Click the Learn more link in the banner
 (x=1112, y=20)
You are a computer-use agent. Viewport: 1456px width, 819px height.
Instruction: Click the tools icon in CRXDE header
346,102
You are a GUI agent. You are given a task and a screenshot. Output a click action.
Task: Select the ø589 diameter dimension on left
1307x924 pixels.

---

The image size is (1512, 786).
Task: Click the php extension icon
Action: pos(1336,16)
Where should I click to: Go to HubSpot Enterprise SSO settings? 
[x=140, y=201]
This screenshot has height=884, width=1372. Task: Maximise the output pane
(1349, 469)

==

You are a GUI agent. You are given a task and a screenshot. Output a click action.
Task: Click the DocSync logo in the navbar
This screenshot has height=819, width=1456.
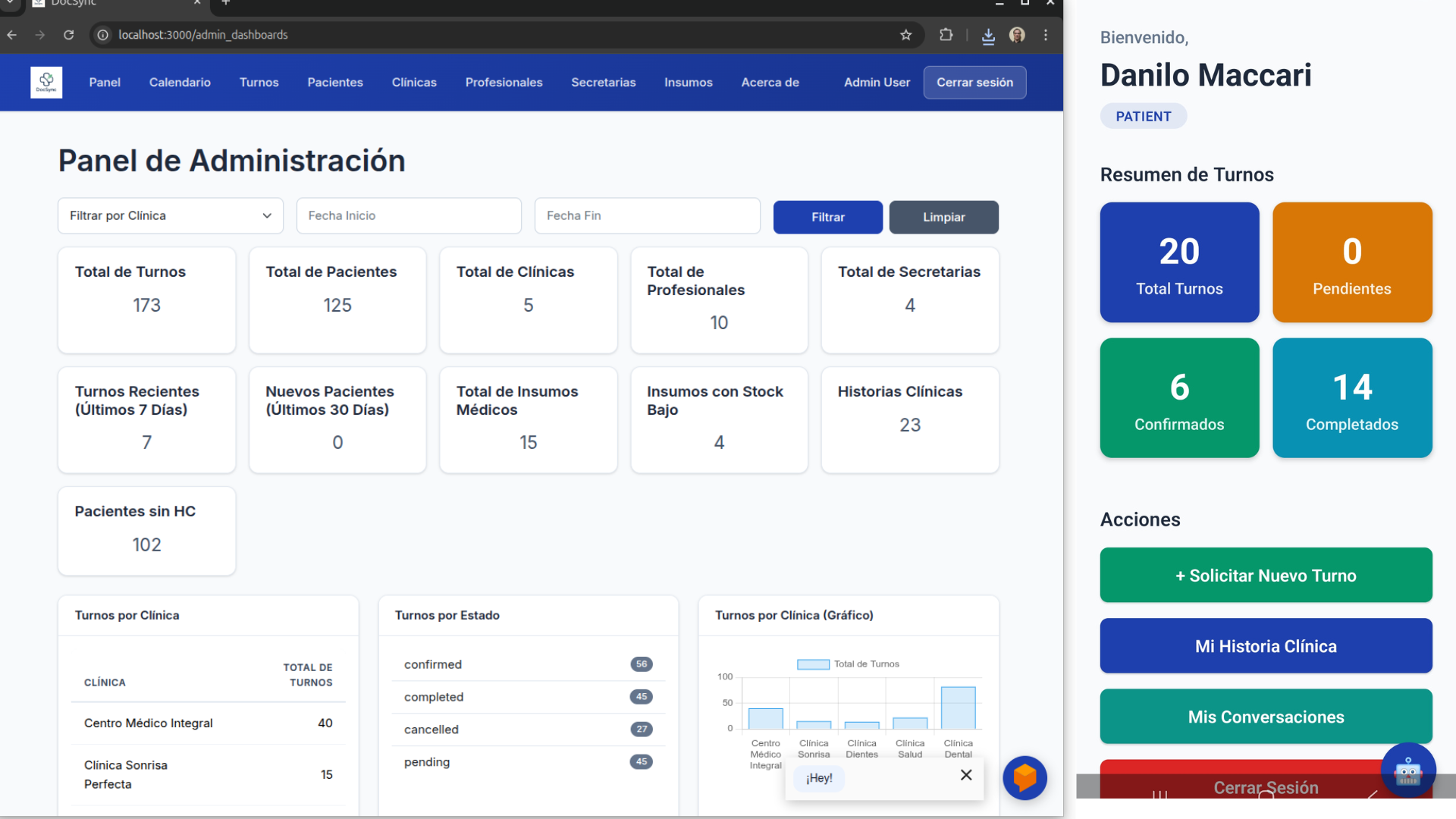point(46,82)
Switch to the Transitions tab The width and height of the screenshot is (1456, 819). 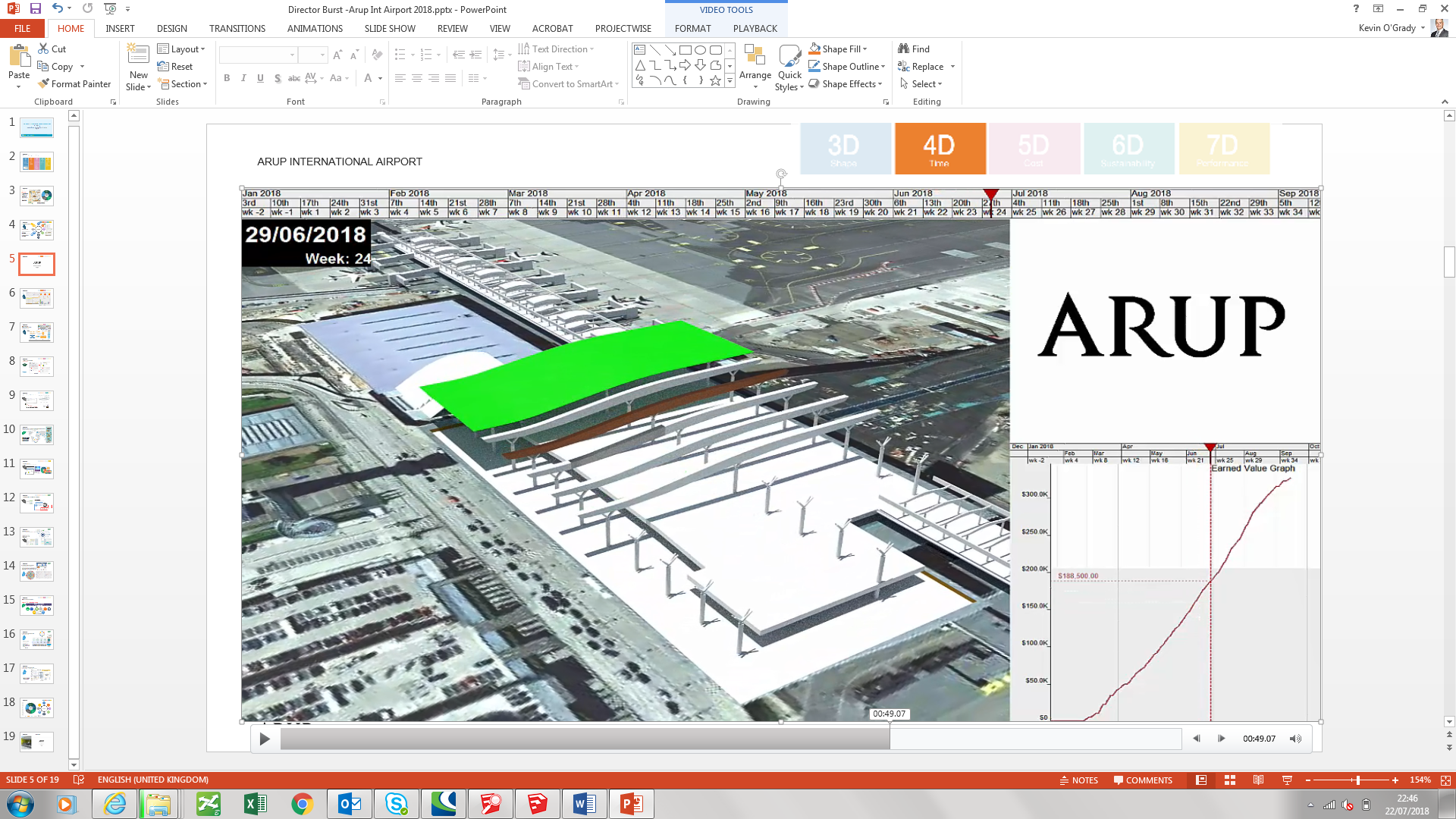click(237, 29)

## Your objective
From the material above, set down exactly the lines between the line holding "You are a computer-use" and the line holding "1307x924 pixels.", inclusive. Include nothing else.

## Response box
You are a computer-use agent. Viewport: 1456px width, 819px height.
Instruction: Click the tools icon in CRXDE header
346,102
You are a GUI agent. You are given a task and a screenshot. Output a click action.
Task: Select the ø589 diameter dimension on left
1307x924 pixels.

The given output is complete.